Single-Cell Transcriptomic Analysis of Tumor Heterogeneity

Abstract

Intratumoral heterogeneity is among the greatest challenges in precision cancer therapy. However, developments in high-throughput single-cell RNA sequencing (scRNA-seq) may now provide the statistical power to dissect the diverse cellular populations of tumors. In the future these technologies might inform the selection of targeted combination therapies and enrollment criteria for clinical trials.
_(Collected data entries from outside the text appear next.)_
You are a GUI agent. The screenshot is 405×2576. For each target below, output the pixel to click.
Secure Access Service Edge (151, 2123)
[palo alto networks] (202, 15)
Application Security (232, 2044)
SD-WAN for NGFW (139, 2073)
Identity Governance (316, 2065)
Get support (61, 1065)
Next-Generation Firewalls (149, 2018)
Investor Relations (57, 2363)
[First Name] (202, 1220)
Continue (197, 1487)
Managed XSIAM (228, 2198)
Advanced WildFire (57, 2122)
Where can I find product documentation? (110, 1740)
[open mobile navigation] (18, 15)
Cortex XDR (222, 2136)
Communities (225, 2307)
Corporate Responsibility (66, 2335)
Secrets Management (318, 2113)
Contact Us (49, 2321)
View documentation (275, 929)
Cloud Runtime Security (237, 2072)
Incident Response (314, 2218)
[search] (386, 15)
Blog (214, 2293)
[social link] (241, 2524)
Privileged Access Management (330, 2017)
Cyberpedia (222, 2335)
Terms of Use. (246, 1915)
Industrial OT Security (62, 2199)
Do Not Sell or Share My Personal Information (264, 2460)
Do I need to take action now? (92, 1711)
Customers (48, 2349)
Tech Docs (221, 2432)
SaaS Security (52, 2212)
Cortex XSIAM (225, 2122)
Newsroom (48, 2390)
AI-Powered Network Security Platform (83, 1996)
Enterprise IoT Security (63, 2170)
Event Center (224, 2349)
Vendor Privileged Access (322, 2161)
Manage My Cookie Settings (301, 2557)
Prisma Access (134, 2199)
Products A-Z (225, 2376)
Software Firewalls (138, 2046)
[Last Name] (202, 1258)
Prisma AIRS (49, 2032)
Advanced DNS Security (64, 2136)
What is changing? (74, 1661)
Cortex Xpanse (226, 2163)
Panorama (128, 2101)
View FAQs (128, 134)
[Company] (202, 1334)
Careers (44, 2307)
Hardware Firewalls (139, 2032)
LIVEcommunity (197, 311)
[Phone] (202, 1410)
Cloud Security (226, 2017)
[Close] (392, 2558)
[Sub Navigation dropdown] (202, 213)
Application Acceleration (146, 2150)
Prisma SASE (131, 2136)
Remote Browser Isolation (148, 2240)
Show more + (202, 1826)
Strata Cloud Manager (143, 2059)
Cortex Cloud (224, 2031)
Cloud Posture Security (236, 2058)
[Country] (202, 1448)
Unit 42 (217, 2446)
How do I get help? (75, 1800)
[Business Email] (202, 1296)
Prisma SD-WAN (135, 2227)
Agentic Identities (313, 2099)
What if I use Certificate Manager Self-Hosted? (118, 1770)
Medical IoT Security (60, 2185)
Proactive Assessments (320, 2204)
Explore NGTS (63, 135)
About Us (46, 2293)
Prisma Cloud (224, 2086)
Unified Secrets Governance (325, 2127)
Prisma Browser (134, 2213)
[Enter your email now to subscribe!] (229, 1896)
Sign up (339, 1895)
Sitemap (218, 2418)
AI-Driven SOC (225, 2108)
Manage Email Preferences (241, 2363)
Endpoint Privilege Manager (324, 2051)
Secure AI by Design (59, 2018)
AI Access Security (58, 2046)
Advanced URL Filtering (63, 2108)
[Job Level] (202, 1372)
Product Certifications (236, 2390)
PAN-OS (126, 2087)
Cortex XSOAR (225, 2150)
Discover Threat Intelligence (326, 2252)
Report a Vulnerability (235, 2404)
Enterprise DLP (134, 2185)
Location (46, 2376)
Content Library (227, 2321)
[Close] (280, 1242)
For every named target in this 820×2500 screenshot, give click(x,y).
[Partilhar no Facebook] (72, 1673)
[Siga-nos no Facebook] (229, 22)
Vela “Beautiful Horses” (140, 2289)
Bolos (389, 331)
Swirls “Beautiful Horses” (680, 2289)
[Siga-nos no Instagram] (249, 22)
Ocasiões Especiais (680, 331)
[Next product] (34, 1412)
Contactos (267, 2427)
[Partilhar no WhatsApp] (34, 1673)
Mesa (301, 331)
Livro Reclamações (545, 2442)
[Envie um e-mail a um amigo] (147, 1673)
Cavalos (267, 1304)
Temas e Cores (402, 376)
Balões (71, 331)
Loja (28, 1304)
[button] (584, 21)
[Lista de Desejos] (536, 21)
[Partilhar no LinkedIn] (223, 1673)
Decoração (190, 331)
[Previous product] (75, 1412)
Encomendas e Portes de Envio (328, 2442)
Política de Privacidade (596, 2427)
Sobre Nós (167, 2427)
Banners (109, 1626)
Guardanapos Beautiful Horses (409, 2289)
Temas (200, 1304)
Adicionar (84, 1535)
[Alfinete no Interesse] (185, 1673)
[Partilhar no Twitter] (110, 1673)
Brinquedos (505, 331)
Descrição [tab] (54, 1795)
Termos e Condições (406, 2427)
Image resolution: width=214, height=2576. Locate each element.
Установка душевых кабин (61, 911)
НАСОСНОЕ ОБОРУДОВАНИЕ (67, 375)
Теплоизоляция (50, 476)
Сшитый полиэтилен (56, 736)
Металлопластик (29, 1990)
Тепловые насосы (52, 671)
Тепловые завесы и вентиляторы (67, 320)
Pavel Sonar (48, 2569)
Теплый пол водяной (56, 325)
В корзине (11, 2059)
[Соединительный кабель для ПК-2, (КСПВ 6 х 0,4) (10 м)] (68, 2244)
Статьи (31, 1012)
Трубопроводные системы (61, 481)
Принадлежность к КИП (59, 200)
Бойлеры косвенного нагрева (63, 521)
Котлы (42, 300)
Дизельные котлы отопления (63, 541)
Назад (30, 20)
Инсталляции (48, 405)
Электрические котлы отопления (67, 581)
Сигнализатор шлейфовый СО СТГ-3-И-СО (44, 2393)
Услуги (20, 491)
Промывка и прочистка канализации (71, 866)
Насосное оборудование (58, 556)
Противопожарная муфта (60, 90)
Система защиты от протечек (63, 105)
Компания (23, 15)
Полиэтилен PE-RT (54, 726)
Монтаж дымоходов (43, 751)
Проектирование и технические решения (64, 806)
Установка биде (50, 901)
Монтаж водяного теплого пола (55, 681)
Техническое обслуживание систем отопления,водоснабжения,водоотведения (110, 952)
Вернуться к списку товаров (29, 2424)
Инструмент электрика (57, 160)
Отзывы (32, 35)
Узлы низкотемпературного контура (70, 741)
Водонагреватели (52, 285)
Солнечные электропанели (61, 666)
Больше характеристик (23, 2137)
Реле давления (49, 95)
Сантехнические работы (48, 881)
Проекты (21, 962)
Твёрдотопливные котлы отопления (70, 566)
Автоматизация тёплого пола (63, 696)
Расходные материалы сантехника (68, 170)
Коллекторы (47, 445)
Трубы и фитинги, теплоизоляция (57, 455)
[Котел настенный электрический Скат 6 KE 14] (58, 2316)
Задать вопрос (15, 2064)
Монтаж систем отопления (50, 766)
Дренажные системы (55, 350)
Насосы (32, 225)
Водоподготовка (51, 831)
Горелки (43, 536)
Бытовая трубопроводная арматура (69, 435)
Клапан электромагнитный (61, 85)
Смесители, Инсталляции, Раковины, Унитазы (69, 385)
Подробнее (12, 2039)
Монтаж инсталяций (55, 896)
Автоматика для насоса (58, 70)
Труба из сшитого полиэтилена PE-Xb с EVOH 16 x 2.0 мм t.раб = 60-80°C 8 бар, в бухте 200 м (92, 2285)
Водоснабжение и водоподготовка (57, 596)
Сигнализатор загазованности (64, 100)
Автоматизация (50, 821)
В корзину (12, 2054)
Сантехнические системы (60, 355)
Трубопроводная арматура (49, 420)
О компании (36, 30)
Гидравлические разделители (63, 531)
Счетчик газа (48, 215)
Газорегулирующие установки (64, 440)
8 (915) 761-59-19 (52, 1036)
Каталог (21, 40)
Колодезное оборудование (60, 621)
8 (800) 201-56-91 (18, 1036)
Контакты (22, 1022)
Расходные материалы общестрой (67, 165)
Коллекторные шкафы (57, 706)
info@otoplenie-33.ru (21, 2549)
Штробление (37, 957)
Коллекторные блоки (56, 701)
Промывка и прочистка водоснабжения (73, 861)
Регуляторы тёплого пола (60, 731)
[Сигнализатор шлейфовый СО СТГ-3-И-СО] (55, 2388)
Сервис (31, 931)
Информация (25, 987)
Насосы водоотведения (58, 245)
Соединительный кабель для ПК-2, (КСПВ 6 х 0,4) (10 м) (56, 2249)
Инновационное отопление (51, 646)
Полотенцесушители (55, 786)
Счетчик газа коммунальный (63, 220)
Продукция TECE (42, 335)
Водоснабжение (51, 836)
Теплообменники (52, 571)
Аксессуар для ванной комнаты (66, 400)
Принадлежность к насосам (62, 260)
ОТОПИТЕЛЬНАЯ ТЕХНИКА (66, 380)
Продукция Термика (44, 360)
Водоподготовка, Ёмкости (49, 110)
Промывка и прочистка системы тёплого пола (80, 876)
Figure 1 Key Figure. Single-cell transcriptomics technologies and applications in precision medicine

Panel 1: technologies: A) In conventional scRNA-Seq, individual cells are flow sorted into multi-well plates. RNA-Seq libraries of individual cells are prepared, barcoded in separate wells (per cell reaction volume: ~ 10 μL) and pooled together for next generation sequencing. B) In high-throughput scRNA-Seq with microfabricated microwell arrays, individual cells are co-encapsulated with individual uniquely barcoded mRNA capture beads in physically-isolated microwells (per cell reaction volume: ~ 100 pL). Reverse transcription of bead-captured mRNA molecules results in the incorporation of a bead-specific barcode to each cDNA molecule. The barcoded cDNA molecules from all cells are then pooled together and converted into a single RNA-Seq library. C) High-throughput scRNA-Seq with droplet-based microfluidics is similar to B) except that the co-encapsulation occurs in droplets (per cell reaction volume: ~ 1 nL). D) In conventional RNA-FISH, multiple singly-labeled fluorescent probes are hybridized to transcripts encoding a specific target gene in situ. The fluorescent probes for each transcript share the same color. The number of transcript species that can be measured scales linearly with the number of imaging cycles/channels. E) In highly multiplexed RNA-FISH, probes against multiple genes are distinguished by unique combinations of secondary probes and read out by sequential hybridization. The number of transcript species that can be measured scales exponentially with the number of imaging cycles/channels. Panel 2: applications Simplified illustrations of the potential application of single-cell transcriptomics in precision medicine: A) identification of distinct malignant subpopulations that could be effectively targeted by different drugs in combination and B) identification of distinct malignant subpopulations or cell types co-expressing targets in multiple redundant pathways that could be targeted by different drugs in combination.